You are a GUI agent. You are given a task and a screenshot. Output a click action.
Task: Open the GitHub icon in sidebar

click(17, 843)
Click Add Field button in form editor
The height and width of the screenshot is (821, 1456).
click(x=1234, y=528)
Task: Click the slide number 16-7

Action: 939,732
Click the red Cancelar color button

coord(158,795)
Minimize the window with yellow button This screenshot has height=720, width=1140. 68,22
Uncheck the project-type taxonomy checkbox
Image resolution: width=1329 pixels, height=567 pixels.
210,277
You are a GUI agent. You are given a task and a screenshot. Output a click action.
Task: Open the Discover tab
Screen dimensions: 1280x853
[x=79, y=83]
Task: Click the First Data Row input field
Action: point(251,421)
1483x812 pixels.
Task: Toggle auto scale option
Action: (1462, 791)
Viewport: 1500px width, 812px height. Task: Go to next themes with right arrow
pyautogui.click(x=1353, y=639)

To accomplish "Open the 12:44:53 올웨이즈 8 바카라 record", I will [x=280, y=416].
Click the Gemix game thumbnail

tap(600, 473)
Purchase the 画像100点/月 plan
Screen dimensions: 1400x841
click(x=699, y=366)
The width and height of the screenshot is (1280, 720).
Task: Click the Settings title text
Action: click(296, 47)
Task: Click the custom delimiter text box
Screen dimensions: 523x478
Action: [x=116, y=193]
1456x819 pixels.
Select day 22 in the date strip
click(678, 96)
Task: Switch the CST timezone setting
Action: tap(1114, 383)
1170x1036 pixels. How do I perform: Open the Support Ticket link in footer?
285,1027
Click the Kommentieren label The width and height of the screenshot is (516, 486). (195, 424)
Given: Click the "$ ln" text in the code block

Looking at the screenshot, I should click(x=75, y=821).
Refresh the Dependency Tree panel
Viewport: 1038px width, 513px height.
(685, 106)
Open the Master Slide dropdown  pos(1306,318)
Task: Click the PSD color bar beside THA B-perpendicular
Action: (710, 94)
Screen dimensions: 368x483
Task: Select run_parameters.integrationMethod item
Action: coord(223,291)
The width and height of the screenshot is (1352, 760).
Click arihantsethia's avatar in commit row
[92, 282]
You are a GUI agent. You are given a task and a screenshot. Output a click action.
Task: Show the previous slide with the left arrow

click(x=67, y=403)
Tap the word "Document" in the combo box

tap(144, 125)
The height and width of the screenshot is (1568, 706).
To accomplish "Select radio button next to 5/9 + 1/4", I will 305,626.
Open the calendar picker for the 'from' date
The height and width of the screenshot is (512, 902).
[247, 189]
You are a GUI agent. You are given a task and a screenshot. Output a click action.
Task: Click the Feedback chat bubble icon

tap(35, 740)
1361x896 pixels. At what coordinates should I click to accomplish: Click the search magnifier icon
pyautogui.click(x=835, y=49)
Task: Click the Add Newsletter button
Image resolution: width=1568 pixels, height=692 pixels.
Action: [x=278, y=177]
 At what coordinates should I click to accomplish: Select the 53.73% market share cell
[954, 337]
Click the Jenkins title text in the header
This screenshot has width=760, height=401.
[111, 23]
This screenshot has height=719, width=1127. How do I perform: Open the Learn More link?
.....
* [Given exercise] Rewrite the records from the beginning through the line that contains "click(x=1234, y=528)" as a JSON list of strings, one string per line, with blank lines omitted.

* [Exercise output]
[
  "You are a GUI agent. You are given a task and a screenshot. Output a click action.",
  "Task: Open the GitHub icon in sidebar",
  "click(17, 843)",
  "Click Add Field button in form editor",
  "The height and width of the screenshot is (821, 1456).",
  "click(x=1234, y=528)"
]